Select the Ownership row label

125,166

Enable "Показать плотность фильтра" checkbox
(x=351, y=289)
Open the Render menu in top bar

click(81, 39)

...

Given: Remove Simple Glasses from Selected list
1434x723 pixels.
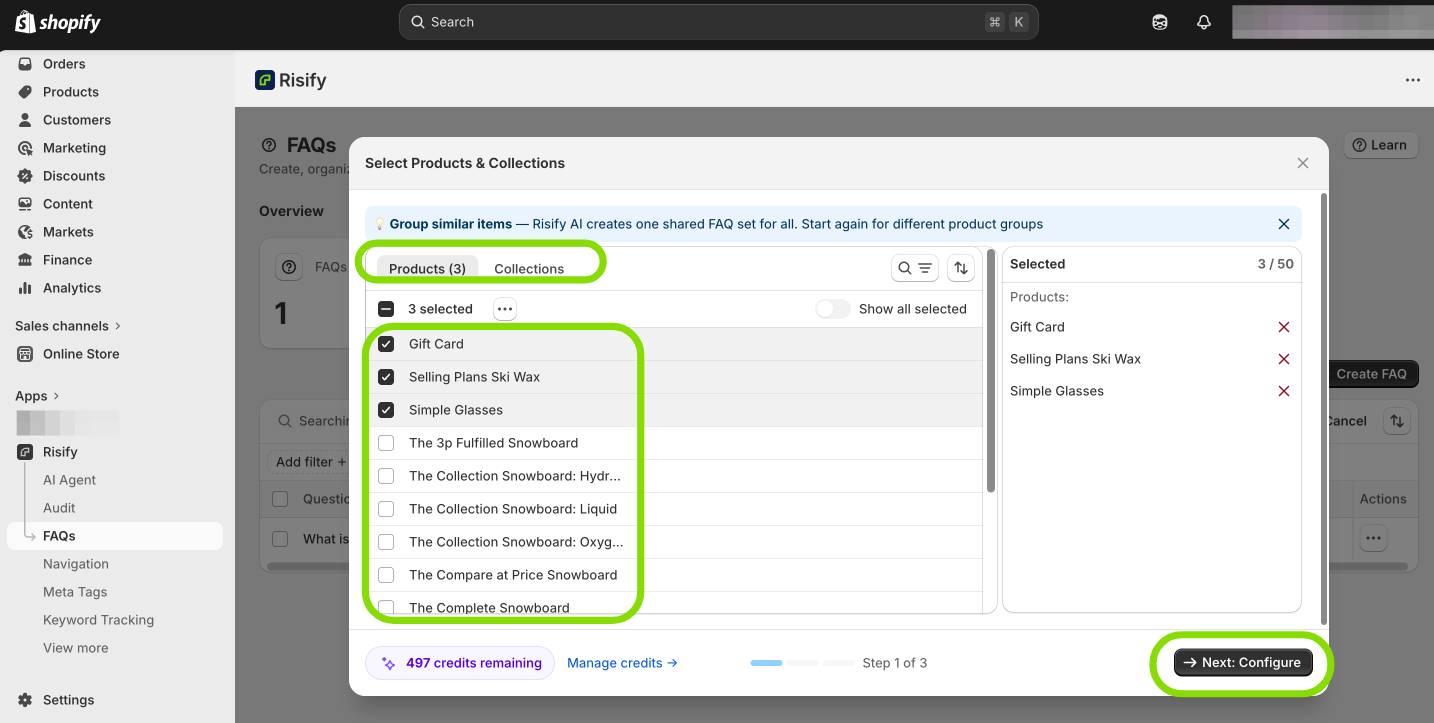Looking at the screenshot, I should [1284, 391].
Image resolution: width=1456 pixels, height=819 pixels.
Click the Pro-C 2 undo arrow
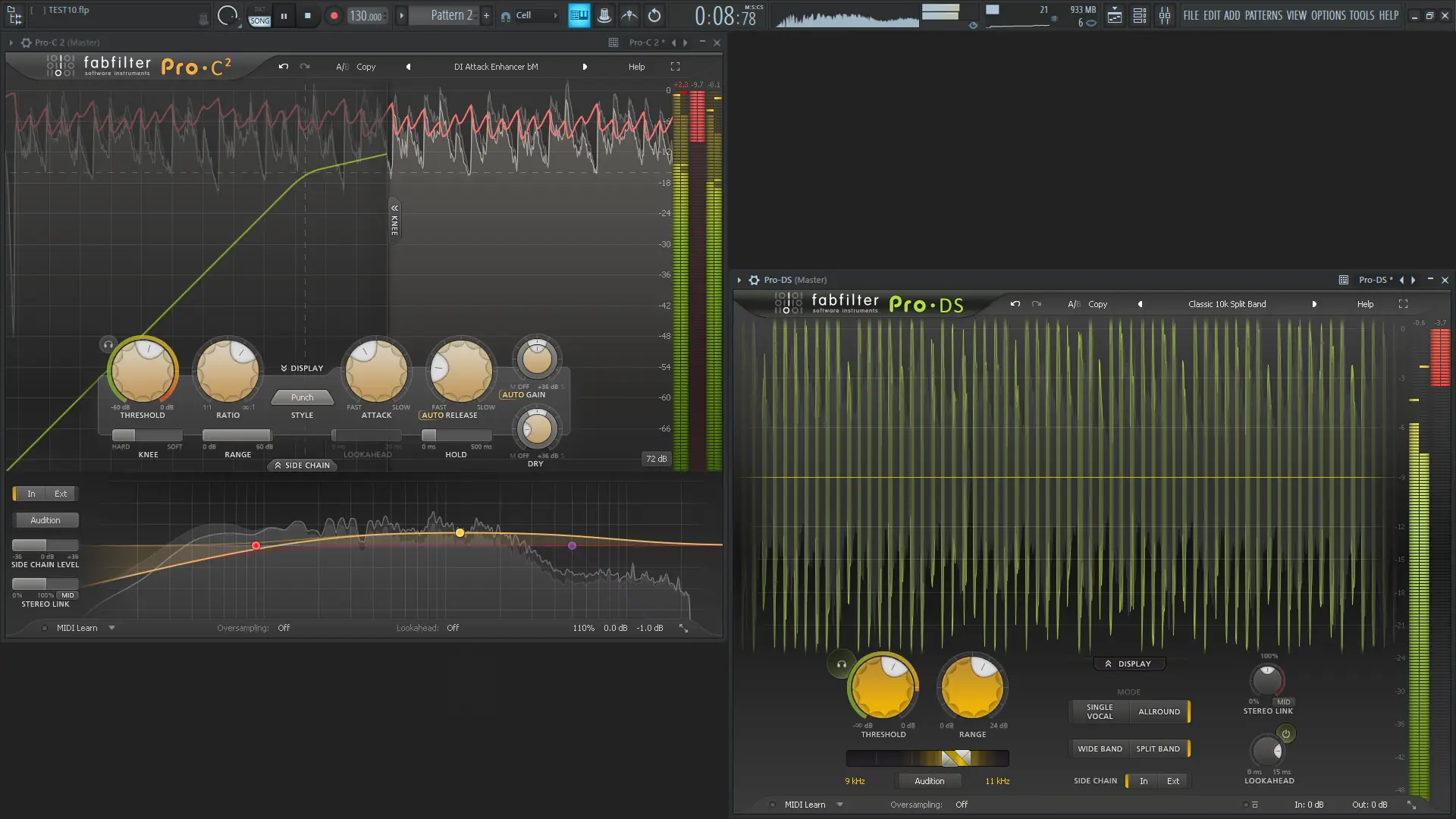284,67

==

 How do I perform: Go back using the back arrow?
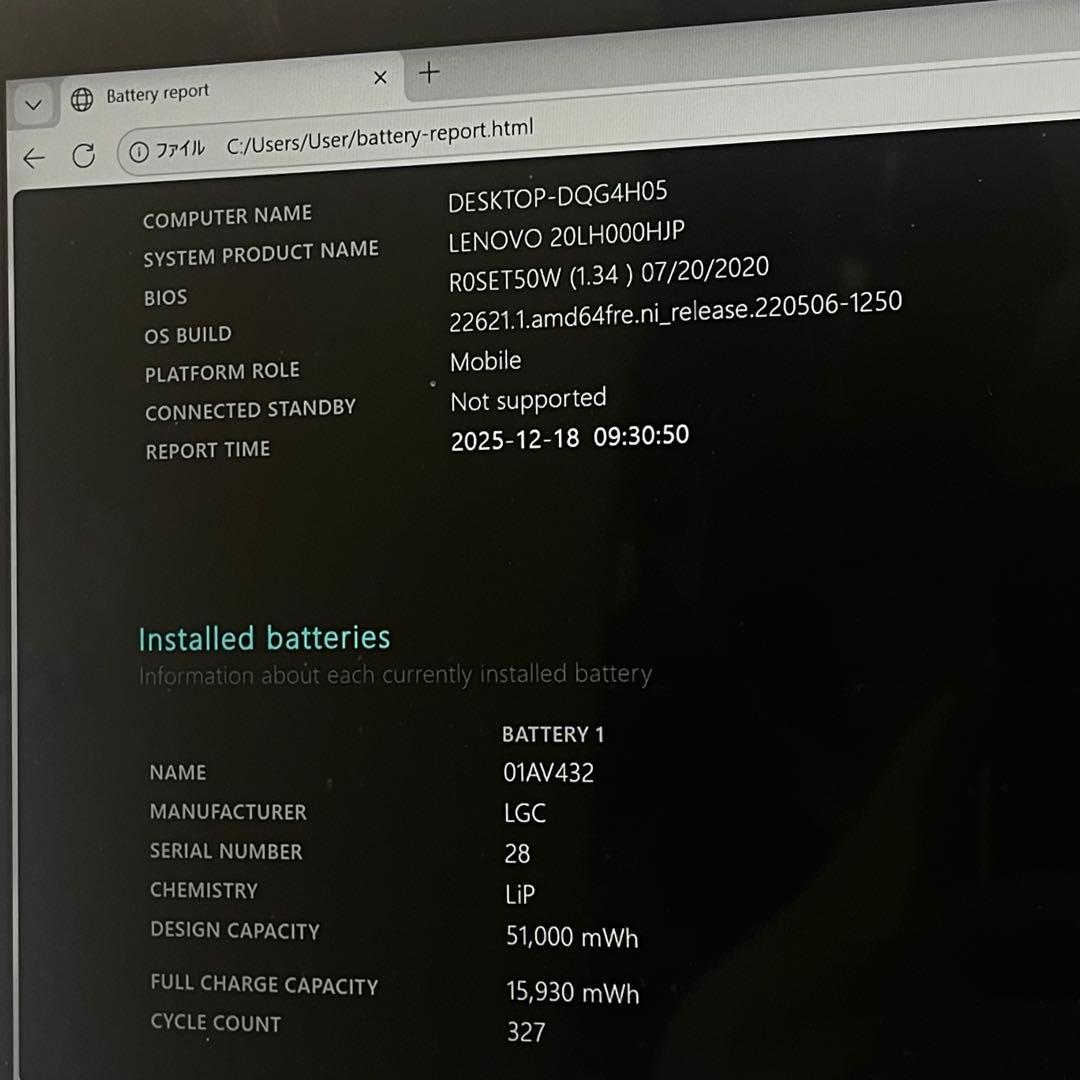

### [Task goal]
Return the data verbatim, from the line containing "Select the Ownership row label" through the line containing "click(81, 39)", with both of those lines included.

### [The result]
Select the Ownership row label

125,166

Enable "Показать плотность фильтра" checkbox
(x=351, y=289)
Open the Render menu in top bar

click(81, 39)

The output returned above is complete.